Sinem-AltanC« Ma force, c'est le foisonnement d'idées. »

ResMusica : Quel a été votre premier contact avec la musique ?

: À 5 ans, j'ai commencé à suivre des cours de piano à Ankara, et à 7 ans, j'ai remarqué que je n'étais pas plus motivée que ça par l'étude du répertoire pianistique. Je voulais faire quelque chose qui m'appartienne sans trop savoir quoi. C'est là que j'ai commencé à esquisser quelques pièces au piano. Très tôt, on a remarqué chez moi un haut potentiel, qui repoussait alors les limites de l'enseignement en Turquie. À l'époque, il n'y avait aucun professeur qui voulait s'occuper d'un enfant qui désirait apprendre la composition.

RM : C'est à ce moment-là que vous êtes partie à Berlin ?

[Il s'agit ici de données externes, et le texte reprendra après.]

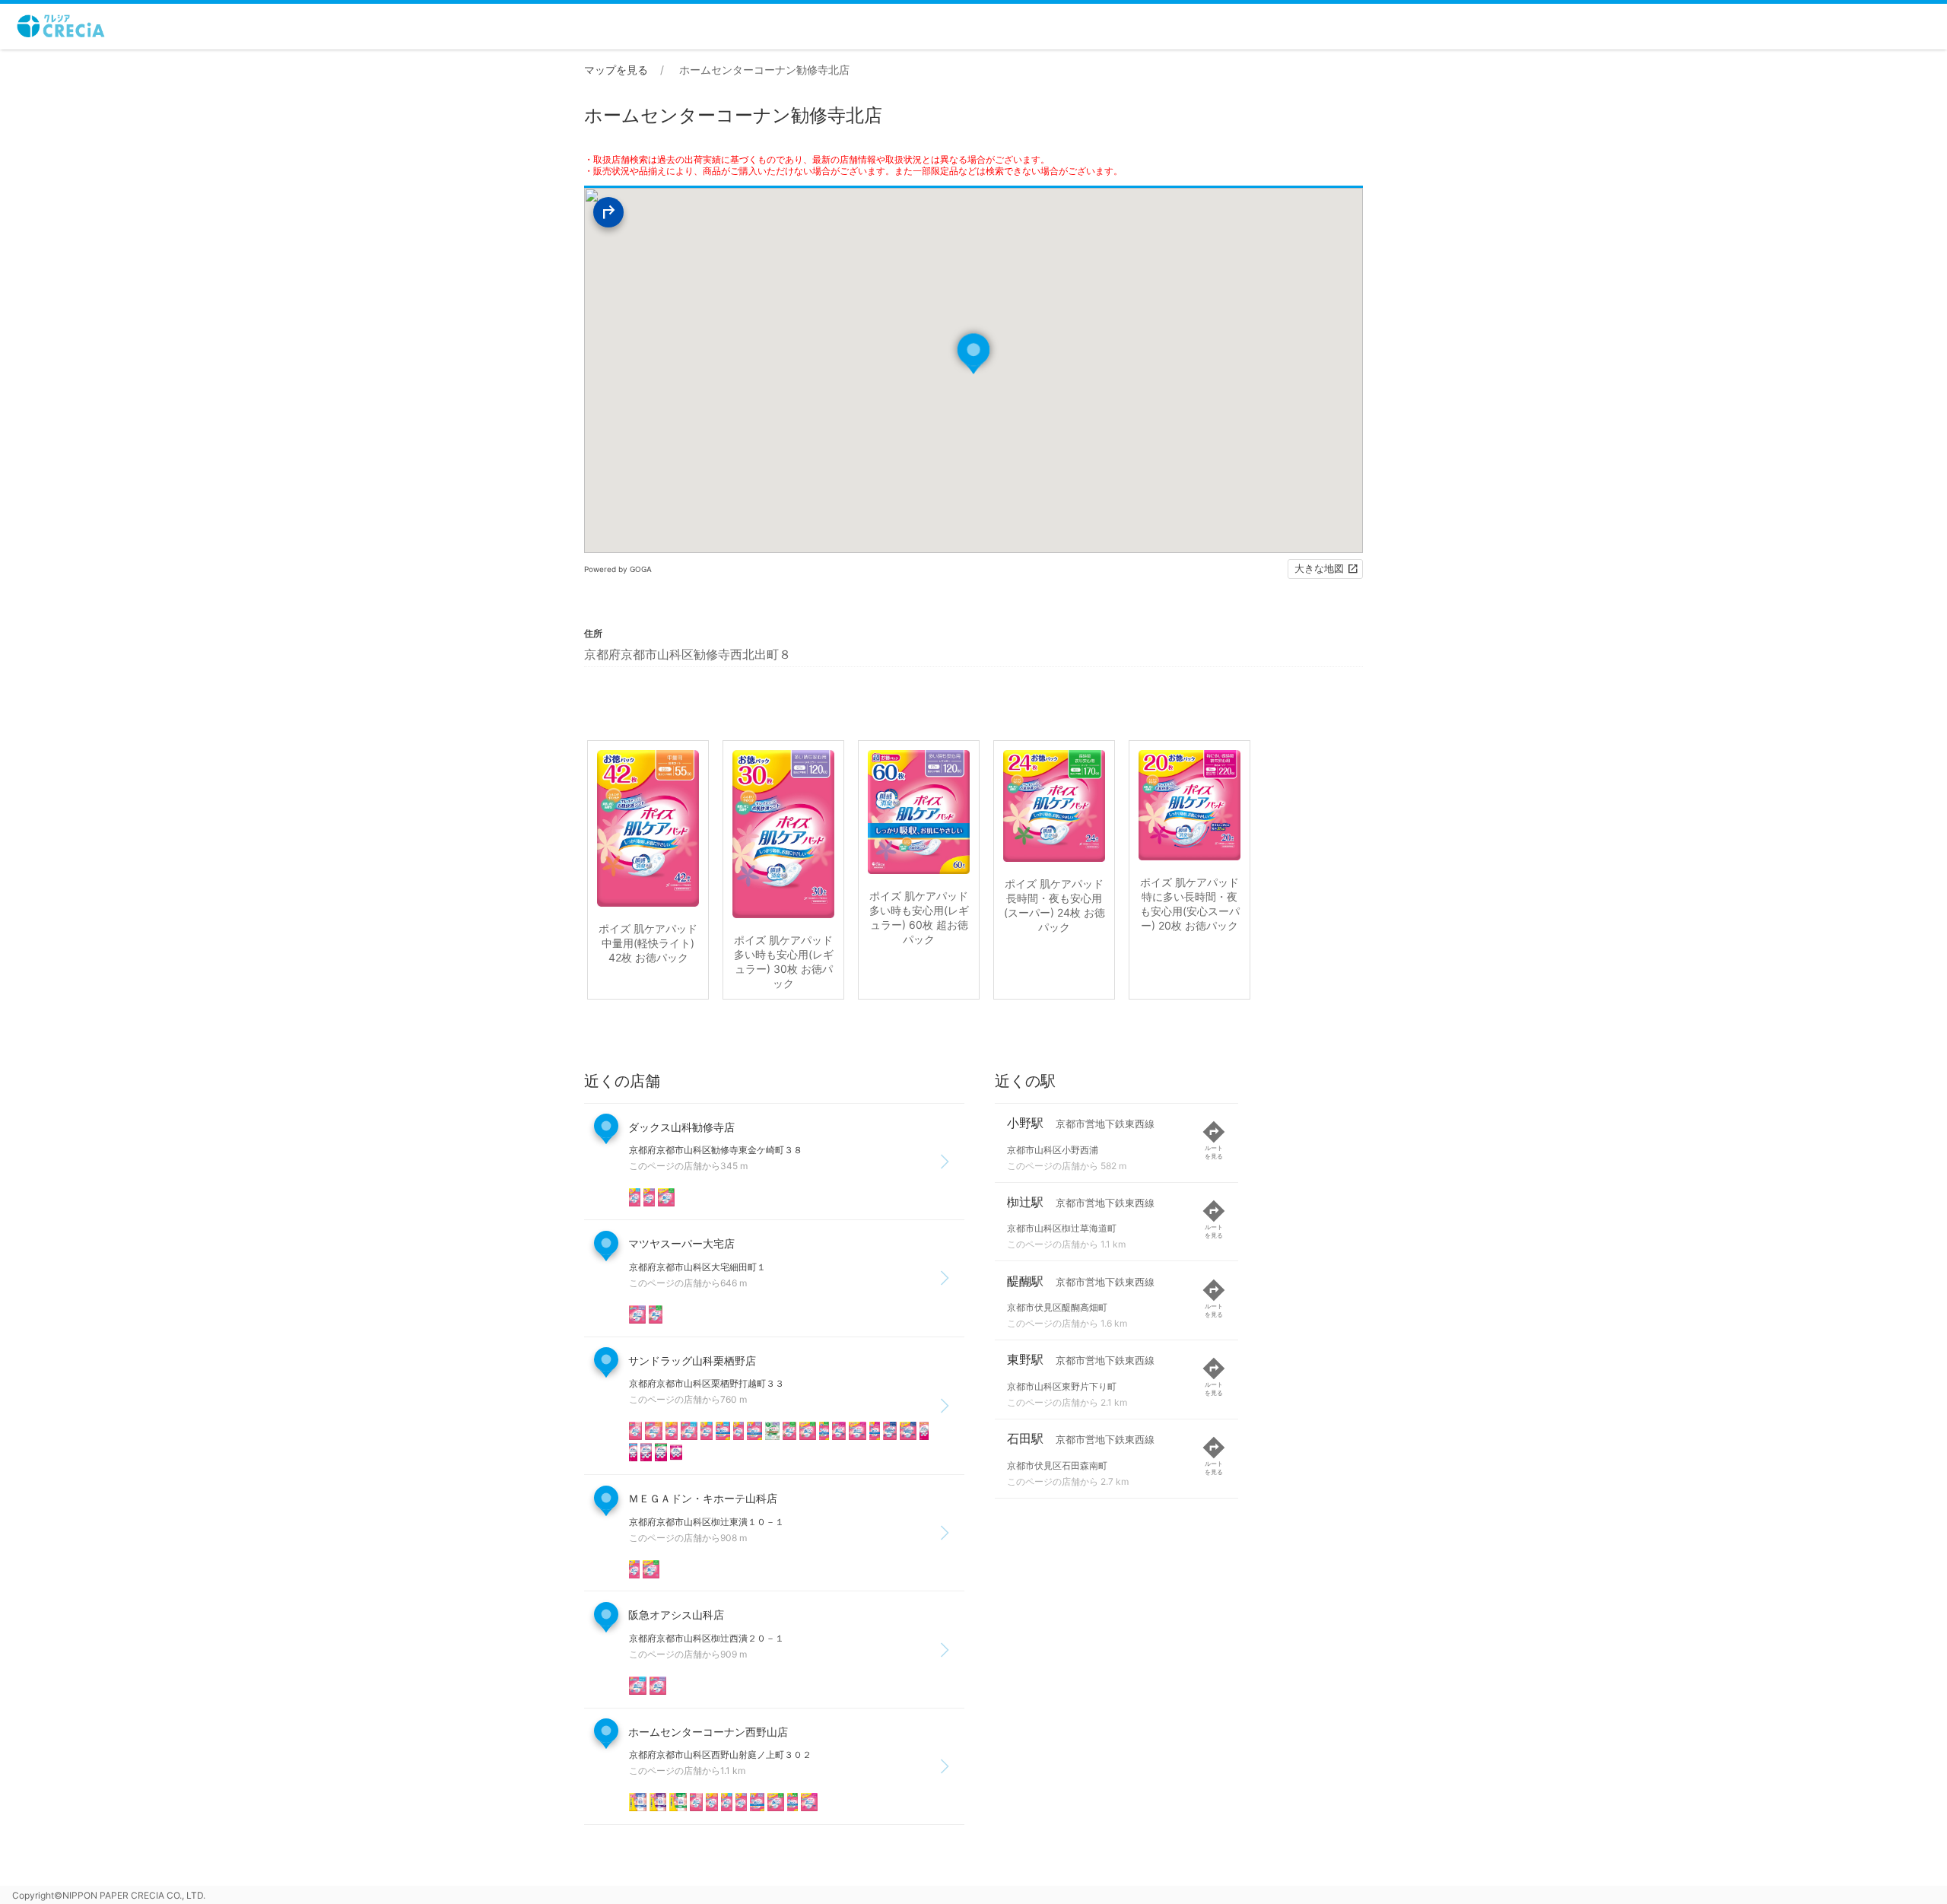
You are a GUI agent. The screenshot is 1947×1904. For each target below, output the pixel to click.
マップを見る (616, 69)
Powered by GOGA (618, 569)
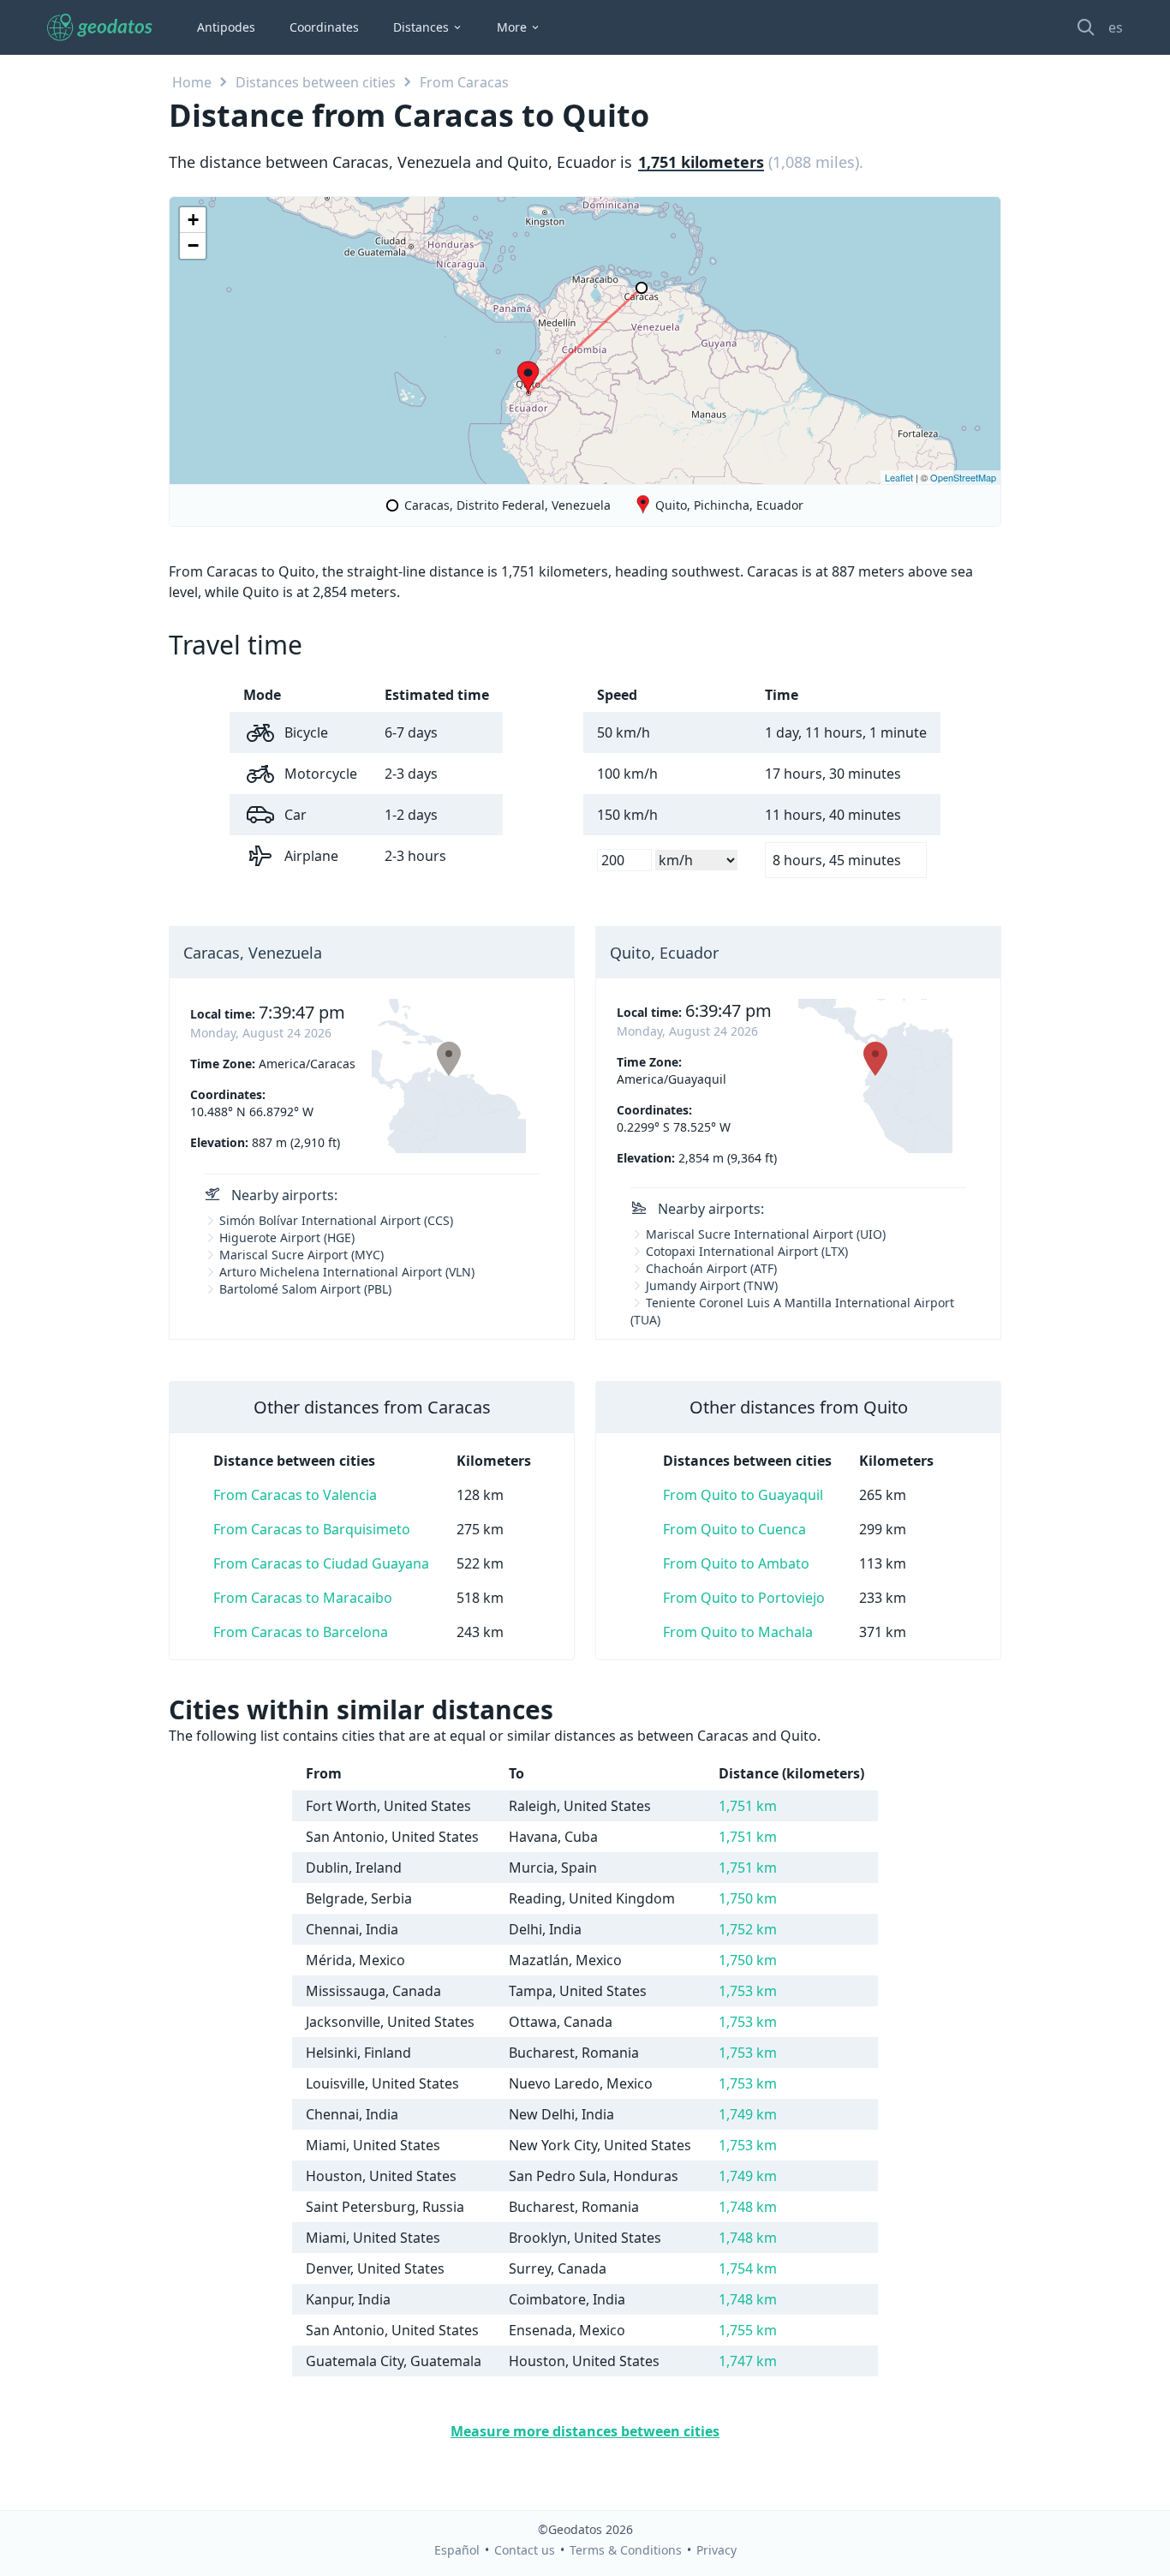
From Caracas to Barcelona (300, 1632)
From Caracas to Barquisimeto (311, 1529)
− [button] (193, 245)
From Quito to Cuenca (734, 1529)
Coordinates (324, 27)
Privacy (716, 2550)
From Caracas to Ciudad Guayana (321, 1563)
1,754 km (748, 2268)
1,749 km (748, 2114)
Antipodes (226, 27)
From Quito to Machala (738, 1632)
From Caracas (464, 82)
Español (457, 2550)
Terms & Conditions (626, 2550)
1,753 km (748, 1990)
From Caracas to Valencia (295, 1494)
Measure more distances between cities (585, 2431)
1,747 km (748, 2361)
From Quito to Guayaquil (743, 1494)
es (1115, 27)
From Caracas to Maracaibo (302, 1597)
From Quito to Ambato (736, 1563)
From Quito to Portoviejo (744, 1597)
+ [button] (193, 219)
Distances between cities (316, 82)
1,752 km (748, 1929)
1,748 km (748, 2206)
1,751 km (748, 1805)
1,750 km (748, 1898)
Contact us (524, 2550)
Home (192, 82)
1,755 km (748, 2330)
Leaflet (899, 477)
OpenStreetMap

SA : Oui, en tous cas la question d'effectuer des études à l'étranger s'est posée. C'était en 1996, et j'ai intégré un programme pour jeunes à la Hochschule für Musik Hanns Eisler. Ce fut une époque assez difficile. Je suis rentrée en 6e classe au Gymnasium, et aux études musicales s'ajoutait l'apprentissage de toutes les matières qu'un enfant de mon âge doit étudier en Allemagne. De plus, j'ai dû apprendre la langue, et la mentalité. Bien sûr, il y avait beaucoup de gens du pays ici, mais qui avaient un autre background que moi. Beaucoup n'avaient aucune relation avec la Turquie. C'était une drôle d'impression, d'avoir autour de moi quelque chose de familier, sans qu'il le soit véritablement.

RM : Comment se sont déroulés vos cours de composition ?

SA : Au début c'était fantastique. Jusqu'à mes 16 ans, mon professeur m'a laissée très libre, et me permettait d'essayer beaucoup de choses. Après, c'est devenu plus compliqué. J'ai décidé de ne pas passer le Bac pour directement intégrer l'Université des Arts de Berlin. Je suis passée d'un univers d'enfants prodiges, où j'étais la seule à avoir la composition comme matière principale, à une classe de composition où les élèves les plus jeunes avaient 25 ou 26 ans (j'en avais alors 16), souvent avec des études à leur actif. Mon professeur, Friedrich Goldmann, était aussi très sceptique : j'avais déjà du métier, mais mentalement je n'étais pas au niveau. Dans les séminaires, ça parlait de Wittgenstein et Adorno… À 16 ans, je préférais jouer du piano !

RM : Comment était l'ambiance avec les autres étudiants ?

SA : Complexe. Tout d'abord la classe était dominée par des hommes. 18 hommes pour 2 femmes, dont l'autre avait plus de 30 ans. Ensuite, toutes les discussions étaient très analytiques et philosophiques, et je ne pouvais très vite plus suivre le propos. Mais d'un autre côté, j'ai toujours composé, organisé des concerts où mes œuvres étaient jouées, j'ai toujours beaucoup joué moi-même aussi, de sorte qu'interpréter et composer n'ont jamais été deux choses séparées pour moi.

RM : Et qui a influencé votre musique ?

SA : Disons que ce n'est pas là que reposait ma force. Au mieux, ça pouvait être ma faiblesse. Ma force c'est le foisonnement d'idées. Quelque chose me faisait bouger de l'intérieur, et puis j'avais déjà une forme, et à partir de là je commençais à écrire une pièce.

RM : Et vos faiblesses ?

SA : Se concentrer sur une seule structure par exemple, en laissant de côté le grouillement d'idées.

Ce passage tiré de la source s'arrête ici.